* **Texto**:
::::::::::

Como decía un amigo ‘¡no te pongas al
lado de Iturria que te pinta!’

 

A Ignacio Iturria lo conocemos como pintor, escultor e incluso como investigador que ha pasado por varias facetas, pero también parece ser un apasionado coleccionista. Nos interesa saber que lo motiva, ¿es un hobbie o una inspiración? Y el nos responde con otra pregunta: “¿Juntar cosas? Cuando yo nací, en el tiempo en que viví, las cosas no eran descartables. Al revés, todo te daba ganas de tenerlo y cuidarlo; lo valorábamos de otra manera, porque si tenías suerte de tener un autito lo tenías toda la vida.
Eso me hizo ponerle un afecto especial a las cosas, enseguida me encariño con los objetos que no necesariamente iría a comprar”. Recuerdos de viaje, cosas que va juntando y que luego de un tiempo se transforman en soldaditos o juguetes que están presentes por todos lados, incluso en sus obras. Dice que no se considera coleccionista, pero mientras piensa en la respuesta comenta que “estaría bueno hacer un día una exposición, porque tengo mesas llenas de juguetes y abajo del caballete en el que pinto también. Con el tiempo van quedando todos enchastrados, salpicados de colores, y cobran otra vida entrando dentro de mi mundo”. Esos objetos que va atesorando le traen recuerdos de épocas de gran regocijo como artista “como decía un amigo en Cadaqués ‘¡no te pongas al lado de Iturria que te pinta!’”
Todo lo que lo rodea está intervenido intencional o descuidadamente, el mate, el termo, la ropa y todo lo que esté en el entorno donde despliega su arte.

 

Alfombras, almohadones y la mesa de centro entre otros objetos (de Fez) componen un living de buenas dimensiones, y totalmente expuesto a la vegetación del jardín con árboles adultos y una secuencia de pórticos de madera dura que genera una suerte de galería bajo diversas trepadoras y enredaderas. La sombra que arroja el conjunto de estos elementos otorgan un cálido entre luz al sector social de la casa.

 

El estar es tan cotidiano como íntimo, donde el verde secuela por los grandes ventanales que ofician de pulmones de estos espacios interiores. En uno de ellos una garza de madera recorta su esbelta figura. Se la regaló el artista Miguel Herrera, quien durante mucho tiempo, pintó o representó animales autóctonos de la fauna de ríos y arroyos de todo el Uruguay.

::::::::::

* **Filas de trabajo**:
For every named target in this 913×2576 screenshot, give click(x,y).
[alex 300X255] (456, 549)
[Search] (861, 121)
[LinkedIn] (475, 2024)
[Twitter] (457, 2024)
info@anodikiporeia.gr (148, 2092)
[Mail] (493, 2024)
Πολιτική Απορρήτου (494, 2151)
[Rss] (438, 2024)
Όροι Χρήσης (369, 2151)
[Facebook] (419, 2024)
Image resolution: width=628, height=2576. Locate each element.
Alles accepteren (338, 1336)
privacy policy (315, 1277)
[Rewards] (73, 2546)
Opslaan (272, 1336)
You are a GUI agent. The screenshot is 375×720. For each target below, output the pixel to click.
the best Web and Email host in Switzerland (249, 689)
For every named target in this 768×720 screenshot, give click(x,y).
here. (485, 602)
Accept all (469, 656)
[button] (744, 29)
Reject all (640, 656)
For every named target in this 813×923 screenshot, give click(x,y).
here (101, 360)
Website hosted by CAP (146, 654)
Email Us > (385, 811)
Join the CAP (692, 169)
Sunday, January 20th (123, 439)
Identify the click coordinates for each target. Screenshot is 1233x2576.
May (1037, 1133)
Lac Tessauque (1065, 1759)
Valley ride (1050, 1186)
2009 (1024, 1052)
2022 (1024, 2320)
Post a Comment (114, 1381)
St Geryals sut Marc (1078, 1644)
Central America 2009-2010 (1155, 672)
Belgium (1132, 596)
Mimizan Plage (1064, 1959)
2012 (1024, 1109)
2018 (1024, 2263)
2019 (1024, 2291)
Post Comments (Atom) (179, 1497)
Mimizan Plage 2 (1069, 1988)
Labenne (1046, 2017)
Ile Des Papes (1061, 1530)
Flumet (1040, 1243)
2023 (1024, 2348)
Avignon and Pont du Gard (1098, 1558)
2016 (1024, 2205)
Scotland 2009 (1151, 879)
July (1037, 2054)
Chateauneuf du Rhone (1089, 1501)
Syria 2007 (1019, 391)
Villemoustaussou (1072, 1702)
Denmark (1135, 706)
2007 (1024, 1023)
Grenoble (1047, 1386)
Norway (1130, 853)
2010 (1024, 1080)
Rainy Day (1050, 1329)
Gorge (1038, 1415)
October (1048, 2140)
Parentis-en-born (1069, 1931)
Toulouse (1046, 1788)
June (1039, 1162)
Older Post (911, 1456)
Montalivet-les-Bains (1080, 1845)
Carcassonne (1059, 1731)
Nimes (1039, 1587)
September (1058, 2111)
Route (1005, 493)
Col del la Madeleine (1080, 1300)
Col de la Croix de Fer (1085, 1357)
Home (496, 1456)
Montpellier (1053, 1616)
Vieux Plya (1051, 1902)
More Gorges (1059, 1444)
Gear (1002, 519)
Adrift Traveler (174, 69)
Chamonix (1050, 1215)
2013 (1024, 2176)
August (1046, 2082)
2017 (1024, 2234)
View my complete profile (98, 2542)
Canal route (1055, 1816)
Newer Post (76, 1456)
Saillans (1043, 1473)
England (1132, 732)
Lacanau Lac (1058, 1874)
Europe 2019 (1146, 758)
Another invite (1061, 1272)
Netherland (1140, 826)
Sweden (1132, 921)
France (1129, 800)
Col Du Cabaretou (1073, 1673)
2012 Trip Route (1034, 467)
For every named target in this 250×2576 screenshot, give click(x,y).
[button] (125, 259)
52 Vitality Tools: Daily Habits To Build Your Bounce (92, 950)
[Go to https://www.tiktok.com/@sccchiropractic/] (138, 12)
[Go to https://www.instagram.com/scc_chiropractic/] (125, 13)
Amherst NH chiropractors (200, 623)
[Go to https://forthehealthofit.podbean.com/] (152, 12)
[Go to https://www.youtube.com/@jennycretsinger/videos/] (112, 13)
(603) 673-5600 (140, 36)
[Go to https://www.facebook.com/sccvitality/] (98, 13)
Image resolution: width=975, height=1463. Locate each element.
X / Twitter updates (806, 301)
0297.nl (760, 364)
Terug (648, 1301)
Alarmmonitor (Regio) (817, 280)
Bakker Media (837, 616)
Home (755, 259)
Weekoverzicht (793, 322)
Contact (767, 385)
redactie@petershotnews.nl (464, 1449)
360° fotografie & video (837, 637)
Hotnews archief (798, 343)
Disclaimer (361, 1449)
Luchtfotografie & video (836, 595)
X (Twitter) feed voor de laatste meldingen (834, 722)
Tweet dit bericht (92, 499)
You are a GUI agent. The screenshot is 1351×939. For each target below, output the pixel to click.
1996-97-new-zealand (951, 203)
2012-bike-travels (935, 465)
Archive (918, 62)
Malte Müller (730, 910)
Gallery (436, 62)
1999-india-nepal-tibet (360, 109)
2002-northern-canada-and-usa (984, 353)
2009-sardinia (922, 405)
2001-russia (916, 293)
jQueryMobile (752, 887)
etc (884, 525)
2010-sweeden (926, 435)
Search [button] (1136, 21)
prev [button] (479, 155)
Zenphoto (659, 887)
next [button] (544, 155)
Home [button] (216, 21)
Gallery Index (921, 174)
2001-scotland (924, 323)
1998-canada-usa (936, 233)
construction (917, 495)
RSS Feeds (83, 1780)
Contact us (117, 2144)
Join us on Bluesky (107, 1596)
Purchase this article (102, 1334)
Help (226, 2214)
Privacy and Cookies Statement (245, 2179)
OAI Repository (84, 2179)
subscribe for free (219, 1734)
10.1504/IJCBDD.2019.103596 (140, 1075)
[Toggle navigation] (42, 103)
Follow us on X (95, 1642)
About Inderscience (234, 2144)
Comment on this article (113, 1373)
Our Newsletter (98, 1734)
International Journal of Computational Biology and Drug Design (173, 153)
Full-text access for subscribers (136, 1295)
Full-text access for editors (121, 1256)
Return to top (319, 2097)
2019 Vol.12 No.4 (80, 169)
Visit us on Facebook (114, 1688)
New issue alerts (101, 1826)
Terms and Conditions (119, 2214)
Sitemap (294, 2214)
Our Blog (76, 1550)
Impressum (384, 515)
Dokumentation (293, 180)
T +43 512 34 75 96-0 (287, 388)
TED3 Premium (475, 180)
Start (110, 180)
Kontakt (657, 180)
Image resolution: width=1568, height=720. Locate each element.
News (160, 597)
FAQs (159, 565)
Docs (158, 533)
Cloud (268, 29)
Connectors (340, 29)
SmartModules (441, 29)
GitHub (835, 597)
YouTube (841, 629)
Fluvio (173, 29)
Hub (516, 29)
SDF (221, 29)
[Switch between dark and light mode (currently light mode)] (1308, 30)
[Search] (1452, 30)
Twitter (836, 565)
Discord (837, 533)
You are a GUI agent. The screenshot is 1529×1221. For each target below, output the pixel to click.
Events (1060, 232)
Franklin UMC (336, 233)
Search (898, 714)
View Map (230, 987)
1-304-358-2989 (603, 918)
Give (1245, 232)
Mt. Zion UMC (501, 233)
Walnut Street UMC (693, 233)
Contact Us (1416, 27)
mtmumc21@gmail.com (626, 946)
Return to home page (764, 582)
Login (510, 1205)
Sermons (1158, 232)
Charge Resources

::::::::::

* **Consigna A**: Actualiza el texto sobre Ignacio Iturria y escribe todo, desde "Todo lo que lo" hasta "despliega su arte.", poniendo "pincel" en lugar de "termo".
* **Consigna B**: Por favor, desplaza 107 unidades cada número de las coordenadas en las filas que van desde la que contiene "privacy policy (315, 1277)" hasta la que contiene "Reject all (640, 656)", ambas incluidas. Reescribe todas esas filas sin omitir ninguna.
El texto sobre Ignacio Iturria no guarda relación con las filas.

* **Respuesta esperada A**:
Todo lo que lo rodea está intervenido intencional o descuidadamente, el mate, el pincel, la ropa y todo lo que esté en el entorno donde despliega su arte.

* **Respuesta esperada B**:
privacy policy (422, 1384)
[Rewards] (180, 2653)
Opslaan (379, 1443)
You are a GUI agent. The screenshot is 375×720. For each target below, output the pixel to click.
the best Web and Email host in Switzerland (356, 796)
For every named target in this 768×720 screenshot, give click(x,y).
here. (592, 709)
Accept all (576, 763)
[button] (851, 136)
Reject all (747, 763)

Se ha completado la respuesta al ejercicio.